**Da svolgere:**
1. Riporta parola per parola il passo del brano sul prisma di Kapferer che va da "Kapferer sostiene che" fino a "formare una marca." compreso.
2. Secondo il brano sul prisma di Kapferer, quale figura usa l'autore come modello per definire l'identità della marca?

Il prisma di Kapferer
(fonte: J-N Kapferer, “The New Strategic Brand Management: Creating And Sustaining Brand Equity”, Kogan Page, 2004)
Kapferer sostiene che “la marca è un segno la cui funzione è rilevare le qualità nascoste del prodotto che sono difficili da trovare”.
Questo autore utilizza come modello per definire l’identità della marca un prisma esagonale.

Secondo questo schema l’identità e costituita da 6 elementi:

  • Fisici: sono gli elementi di base della marca, quelli che evocano un aspetto fisico o prestazionale (Nike: scarpe sportive; Colmar: abbigliamento da neve con elevate prestazioni). Sono necessari ma non certo sufficienti per formare una marca.
  • Personalità: una marca acquista un carattere, viene identificata come fosse una persona, con – appunto – la sua personalità (Sweet Years è giovane e casual, Lacoste è tranquillizzante).
  • Cultura: i prodotti derivano da un ben definito tipo di cultura (di Paese, di territorio, di azienda) di cui essi sono l’espressione: la marca incapsula questa cultura e può renderla durevole nel tempo, al di là delle persone che l’hanno generata. Una marca può dunque evocare un paese d’origine (Le Coq Sportif), oppure il know how e la tecnologia (Gore-tex).

**Dati forniti:**
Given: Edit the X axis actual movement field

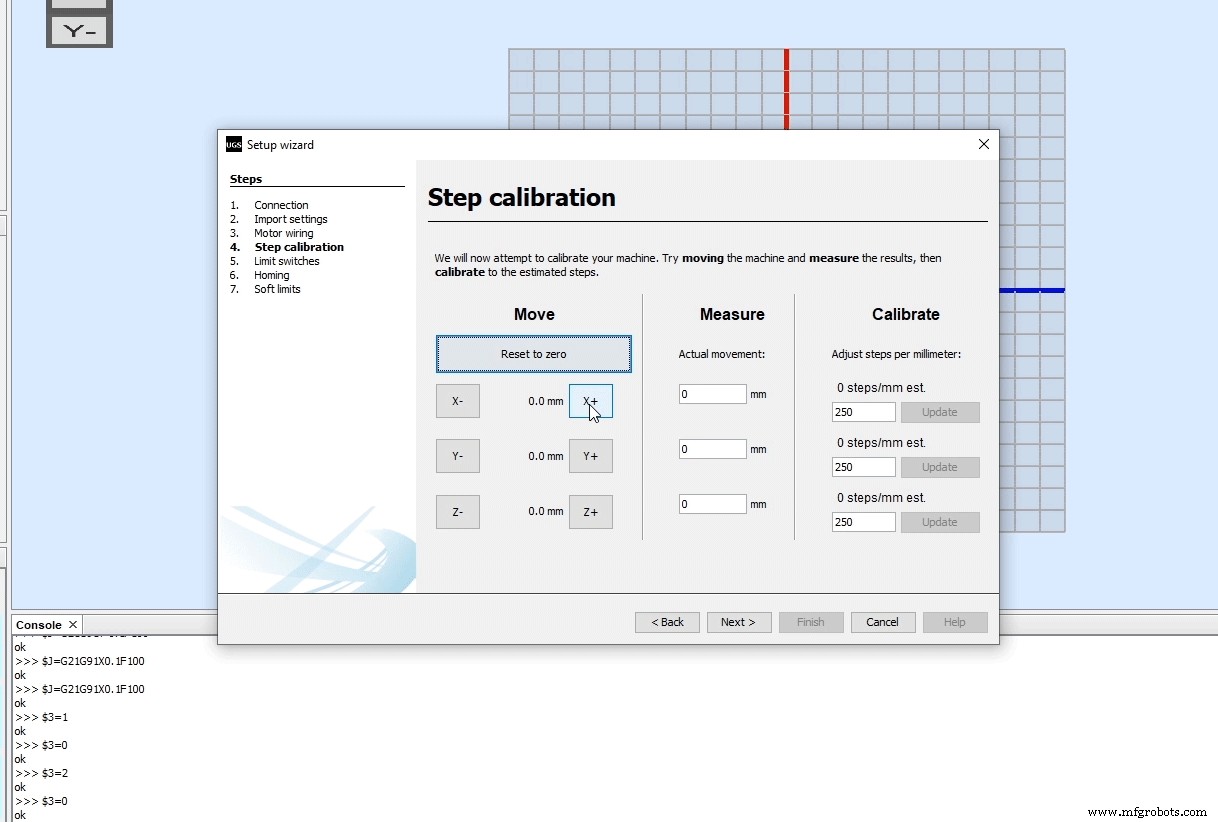Looking at the screenshot, I should (712, 393).
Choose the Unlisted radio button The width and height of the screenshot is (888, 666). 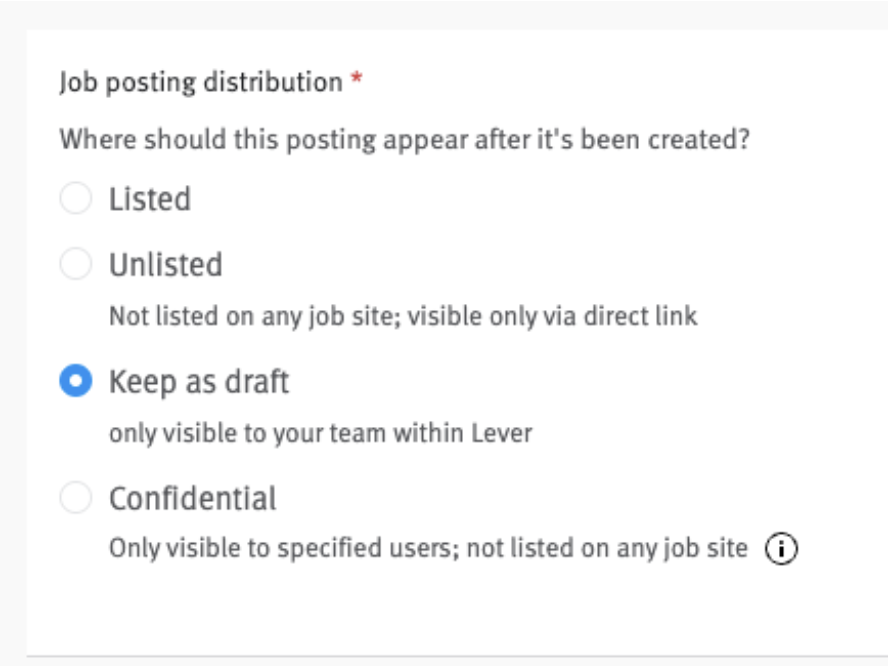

**Esiti per compito:**
1.
Kapferer sostiene che “la marca è un segno la cui funzione è rilevare le qualità nascoste del prodotto che sono difficili da trovare”.
Questo autore utilizza come modello per definire l’identità della marca un prisma esagonale.

Secondo questo schema l’identità e costituita da 6 elementi:

  • Fisici: sono gli elementi di base della marca, quelli che evocano un aspetto fisico o prestazionale (Nike: scarpe sportive; Colmar: abbigliamento da neve con elevate prestazioni). Sono necessari ma non certo sufficienti per formare una marca.

2. Kapferer usa un prisma esagonale.